▶ [REQUIREMENT] For each line below with the word "first", write out a copy.

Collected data
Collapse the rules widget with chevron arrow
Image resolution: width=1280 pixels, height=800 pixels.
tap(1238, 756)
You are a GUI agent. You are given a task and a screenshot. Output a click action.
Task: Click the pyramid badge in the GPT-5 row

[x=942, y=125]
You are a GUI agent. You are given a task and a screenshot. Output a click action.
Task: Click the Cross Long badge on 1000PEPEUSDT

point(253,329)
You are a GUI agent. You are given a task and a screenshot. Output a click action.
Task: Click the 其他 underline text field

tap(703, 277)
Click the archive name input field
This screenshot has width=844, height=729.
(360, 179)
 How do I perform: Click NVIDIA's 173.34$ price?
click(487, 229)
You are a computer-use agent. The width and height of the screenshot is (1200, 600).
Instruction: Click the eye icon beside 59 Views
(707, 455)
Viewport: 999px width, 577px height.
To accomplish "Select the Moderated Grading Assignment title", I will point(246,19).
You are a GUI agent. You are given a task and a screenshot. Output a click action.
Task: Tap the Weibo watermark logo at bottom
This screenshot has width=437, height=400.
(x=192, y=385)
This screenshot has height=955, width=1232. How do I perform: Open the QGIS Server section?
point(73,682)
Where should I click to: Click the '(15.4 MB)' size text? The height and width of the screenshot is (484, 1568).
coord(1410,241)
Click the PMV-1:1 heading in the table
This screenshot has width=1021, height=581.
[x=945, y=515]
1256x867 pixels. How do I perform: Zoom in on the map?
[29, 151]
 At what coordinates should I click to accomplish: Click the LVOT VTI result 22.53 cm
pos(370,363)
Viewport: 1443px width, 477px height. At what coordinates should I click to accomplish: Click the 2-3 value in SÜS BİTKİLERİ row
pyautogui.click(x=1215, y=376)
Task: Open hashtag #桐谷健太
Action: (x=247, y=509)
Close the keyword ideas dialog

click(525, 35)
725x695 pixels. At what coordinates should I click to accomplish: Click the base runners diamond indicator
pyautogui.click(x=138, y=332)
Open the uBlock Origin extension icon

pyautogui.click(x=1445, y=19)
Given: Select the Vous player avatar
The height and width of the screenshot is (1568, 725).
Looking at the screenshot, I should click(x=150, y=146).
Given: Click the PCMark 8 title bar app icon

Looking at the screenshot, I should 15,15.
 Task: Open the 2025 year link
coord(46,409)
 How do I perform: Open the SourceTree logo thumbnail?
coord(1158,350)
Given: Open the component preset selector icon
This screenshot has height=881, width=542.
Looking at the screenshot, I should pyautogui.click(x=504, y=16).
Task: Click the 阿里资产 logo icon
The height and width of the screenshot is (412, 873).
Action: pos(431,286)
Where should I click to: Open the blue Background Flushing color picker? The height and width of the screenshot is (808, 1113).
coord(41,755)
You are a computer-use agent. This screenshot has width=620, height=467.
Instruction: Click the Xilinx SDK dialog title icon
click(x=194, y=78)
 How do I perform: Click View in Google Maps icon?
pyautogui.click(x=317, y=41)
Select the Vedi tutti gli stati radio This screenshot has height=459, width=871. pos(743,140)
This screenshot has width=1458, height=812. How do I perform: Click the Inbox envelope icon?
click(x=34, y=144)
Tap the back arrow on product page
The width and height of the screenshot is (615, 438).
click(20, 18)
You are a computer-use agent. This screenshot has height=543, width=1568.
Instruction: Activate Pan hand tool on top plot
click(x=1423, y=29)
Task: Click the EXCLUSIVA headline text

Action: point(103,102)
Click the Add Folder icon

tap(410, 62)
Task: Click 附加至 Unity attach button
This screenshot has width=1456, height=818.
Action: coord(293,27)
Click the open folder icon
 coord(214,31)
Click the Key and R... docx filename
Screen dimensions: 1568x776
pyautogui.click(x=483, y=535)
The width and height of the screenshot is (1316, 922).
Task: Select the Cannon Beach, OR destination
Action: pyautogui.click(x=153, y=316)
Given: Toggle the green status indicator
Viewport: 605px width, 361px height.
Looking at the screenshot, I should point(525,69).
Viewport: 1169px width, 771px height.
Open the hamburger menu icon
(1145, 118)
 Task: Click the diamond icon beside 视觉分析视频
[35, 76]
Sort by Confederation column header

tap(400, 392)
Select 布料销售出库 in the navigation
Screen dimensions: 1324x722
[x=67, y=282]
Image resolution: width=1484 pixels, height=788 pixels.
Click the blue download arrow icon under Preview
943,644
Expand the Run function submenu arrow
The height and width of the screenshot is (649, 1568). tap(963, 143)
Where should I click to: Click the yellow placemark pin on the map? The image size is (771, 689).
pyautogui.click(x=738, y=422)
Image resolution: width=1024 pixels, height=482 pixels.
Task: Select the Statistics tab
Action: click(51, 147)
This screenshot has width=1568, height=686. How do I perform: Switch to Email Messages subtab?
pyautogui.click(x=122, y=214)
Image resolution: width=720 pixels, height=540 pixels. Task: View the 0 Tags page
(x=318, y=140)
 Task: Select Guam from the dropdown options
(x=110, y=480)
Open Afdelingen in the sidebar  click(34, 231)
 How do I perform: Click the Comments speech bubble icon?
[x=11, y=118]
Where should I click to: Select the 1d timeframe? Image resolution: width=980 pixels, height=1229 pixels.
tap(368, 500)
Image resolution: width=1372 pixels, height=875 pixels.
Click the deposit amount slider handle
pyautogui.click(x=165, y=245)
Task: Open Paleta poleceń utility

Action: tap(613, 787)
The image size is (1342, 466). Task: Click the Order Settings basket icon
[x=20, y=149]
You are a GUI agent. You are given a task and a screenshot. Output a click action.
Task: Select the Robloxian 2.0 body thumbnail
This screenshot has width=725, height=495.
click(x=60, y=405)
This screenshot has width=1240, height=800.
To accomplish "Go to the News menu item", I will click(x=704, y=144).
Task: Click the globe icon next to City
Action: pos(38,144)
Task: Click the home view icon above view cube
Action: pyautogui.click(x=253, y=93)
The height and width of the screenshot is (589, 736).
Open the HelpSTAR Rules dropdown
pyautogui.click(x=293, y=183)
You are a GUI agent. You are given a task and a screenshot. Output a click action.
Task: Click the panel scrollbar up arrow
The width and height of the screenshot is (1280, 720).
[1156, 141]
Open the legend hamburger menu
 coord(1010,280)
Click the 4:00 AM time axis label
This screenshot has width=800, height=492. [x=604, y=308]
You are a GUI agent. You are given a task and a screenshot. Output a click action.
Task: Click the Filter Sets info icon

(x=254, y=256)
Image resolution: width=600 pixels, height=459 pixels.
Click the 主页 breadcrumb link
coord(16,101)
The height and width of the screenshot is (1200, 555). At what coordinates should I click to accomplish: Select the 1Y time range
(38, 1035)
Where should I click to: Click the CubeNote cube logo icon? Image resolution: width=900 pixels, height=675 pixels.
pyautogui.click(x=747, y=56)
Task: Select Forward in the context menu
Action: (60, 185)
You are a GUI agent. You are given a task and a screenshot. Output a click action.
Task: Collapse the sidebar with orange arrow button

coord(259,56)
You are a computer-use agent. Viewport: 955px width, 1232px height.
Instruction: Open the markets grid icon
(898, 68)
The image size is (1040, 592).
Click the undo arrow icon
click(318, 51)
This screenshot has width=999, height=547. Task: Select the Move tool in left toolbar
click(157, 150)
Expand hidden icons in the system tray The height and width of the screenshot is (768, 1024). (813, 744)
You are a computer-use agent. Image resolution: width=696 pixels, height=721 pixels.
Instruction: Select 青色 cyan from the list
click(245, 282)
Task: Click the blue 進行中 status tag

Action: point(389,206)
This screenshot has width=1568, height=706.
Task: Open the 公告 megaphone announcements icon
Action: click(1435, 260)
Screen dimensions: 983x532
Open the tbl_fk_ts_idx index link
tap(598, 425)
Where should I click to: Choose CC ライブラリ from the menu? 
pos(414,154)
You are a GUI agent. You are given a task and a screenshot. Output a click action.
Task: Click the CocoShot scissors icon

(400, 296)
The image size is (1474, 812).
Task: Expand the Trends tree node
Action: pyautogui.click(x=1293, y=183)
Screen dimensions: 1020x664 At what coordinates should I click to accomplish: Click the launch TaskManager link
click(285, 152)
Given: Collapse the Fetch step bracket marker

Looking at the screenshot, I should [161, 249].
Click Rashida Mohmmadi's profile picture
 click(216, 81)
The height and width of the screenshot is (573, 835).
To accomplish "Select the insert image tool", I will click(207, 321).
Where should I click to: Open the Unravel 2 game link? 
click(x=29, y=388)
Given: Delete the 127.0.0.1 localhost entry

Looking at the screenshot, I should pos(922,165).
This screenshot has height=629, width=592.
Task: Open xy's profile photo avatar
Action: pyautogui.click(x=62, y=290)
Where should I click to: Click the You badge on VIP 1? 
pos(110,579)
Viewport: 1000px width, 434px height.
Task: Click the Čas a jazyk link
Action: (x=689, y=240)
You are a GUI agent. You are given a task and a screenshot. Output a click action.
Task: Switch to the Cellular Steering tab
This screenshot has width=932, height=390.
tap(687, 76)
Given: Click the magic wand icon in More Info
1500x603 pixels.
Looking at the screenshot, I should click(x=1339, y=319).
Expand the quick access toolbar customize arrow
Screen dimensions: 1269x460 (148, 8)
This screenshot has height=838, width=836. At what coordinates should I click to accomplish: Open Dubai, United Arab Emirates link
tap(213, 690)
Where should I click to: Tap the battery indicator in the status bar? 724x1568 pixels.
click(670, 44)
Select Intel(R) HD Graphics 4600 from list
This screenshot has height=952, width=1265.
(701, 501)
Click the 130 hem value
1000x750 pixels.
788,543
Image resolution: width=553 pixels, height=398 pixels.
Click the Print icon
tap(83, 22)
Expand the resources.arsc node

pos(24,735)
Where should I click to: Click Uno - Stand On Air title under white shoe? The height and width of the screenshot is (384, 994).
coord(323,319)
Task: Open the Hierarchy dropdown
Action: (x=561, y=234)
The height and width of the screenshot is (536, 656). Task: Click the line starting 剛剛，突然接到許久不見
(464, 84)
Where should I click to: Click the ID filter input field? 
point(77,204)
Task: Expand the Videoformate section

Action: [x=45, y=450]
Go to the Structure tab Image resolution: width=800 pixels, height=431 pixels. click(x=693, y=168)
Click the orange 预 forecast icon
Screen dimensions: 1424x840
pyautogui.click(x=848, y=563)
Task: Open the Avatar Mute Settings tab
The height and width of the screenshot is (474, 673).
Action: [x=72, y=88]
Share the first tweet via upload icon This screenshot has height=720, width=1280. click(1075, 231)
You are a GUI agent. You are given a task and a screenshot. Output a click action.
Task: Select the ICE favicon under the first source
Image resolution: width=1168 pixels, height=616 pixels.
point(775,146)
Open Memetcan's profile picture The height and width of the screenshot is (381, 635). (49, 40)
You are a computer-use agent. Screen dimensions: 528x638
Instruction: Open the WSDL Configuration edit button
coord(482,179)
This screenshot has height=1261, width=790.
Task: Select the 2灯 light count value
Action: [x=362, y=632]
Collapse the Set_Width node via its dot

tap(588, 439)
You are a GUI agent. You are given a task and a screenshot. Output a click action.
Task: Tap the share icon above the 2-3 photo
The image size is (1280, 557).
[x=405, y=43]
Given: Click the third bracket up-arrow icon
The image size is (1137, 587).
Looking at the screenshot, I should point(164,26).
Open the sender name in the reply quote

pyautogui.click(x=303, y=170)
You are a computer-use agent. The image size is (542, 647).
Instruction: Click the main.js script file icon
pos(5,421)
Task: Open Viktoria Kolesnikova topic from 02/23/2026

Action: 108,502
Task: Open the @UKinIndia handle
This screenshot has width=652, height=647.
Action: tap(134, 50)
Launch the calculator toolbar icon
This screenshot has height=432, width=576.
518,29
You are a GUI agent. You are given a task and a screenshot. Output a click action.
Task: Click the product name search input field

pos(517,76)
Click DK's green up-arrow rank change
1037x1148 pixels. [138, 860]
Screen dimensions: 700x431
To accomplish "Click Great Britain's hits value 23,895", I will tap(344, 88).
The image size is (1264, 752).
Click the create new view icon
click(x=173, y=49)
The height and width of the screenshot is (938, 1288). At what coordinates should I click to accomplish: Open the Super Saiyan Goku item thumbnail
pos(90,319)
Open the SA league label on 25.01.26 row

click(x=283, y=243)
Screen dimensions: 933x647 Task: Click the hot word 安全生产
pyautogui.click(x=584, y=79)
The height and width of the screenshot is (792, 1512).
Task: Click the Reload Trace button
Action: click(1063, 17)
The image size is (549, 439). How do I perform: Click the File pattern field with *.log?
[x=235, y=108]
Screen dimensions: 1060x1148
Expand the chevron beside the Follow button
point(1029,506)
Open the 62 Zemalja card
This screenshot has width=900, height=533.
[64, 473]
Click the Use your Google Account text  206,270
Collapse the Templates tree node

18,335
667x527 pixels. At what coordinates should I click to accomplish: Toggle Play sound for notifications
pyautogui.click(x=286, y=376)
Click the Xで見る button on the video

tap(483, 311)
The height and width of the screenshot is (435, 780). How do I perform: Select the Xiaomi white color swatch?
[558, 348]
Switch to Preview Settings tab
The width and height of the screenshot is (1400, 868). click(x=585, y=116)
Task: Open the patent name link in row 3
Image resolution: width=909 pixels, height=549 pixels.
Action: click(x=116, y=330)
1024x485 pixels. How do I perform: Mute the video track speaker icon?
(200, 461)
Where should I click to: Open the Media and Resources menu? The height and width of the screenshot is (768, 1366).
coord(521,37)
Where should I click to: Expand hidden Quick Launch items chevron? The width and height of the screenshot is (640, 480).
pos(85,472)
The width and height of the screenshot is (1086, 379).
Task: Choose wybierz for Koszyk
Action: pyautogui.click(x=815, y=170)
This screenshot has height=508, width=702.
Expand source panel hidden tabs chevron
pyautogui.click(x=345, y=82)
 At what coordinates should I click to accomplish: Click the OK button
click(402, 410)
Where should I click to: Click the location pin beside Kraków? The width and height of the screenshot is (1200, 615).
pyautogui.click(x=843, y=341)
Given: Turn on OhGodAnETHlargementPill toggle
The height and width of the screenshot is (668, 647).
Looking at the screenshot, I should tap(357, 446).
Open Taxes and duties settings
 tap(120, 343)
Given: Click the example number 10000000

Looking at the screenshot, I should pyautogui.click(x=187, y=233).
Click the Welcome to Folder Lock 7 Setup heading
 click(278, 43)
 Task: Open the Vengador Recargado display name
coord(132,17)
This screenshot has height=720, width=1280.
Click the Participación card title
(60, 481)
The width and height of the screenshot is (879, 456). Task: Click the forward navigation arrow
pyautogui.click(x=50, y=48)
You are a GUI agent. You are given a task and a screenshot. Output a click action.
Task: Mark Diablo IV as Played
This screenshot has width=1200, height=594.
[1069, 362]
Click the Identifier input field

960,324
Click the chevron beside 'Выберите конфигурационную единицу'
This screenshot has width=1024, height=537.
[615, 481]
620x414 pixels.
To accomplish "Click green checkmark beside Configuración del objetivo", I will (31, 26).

▶ [YOUR RESPONSE]
Share the first tweet via upload icon This screenshot has height=720, width=1280. click(1075, 231)
Task: Select the ICE favicon under the first source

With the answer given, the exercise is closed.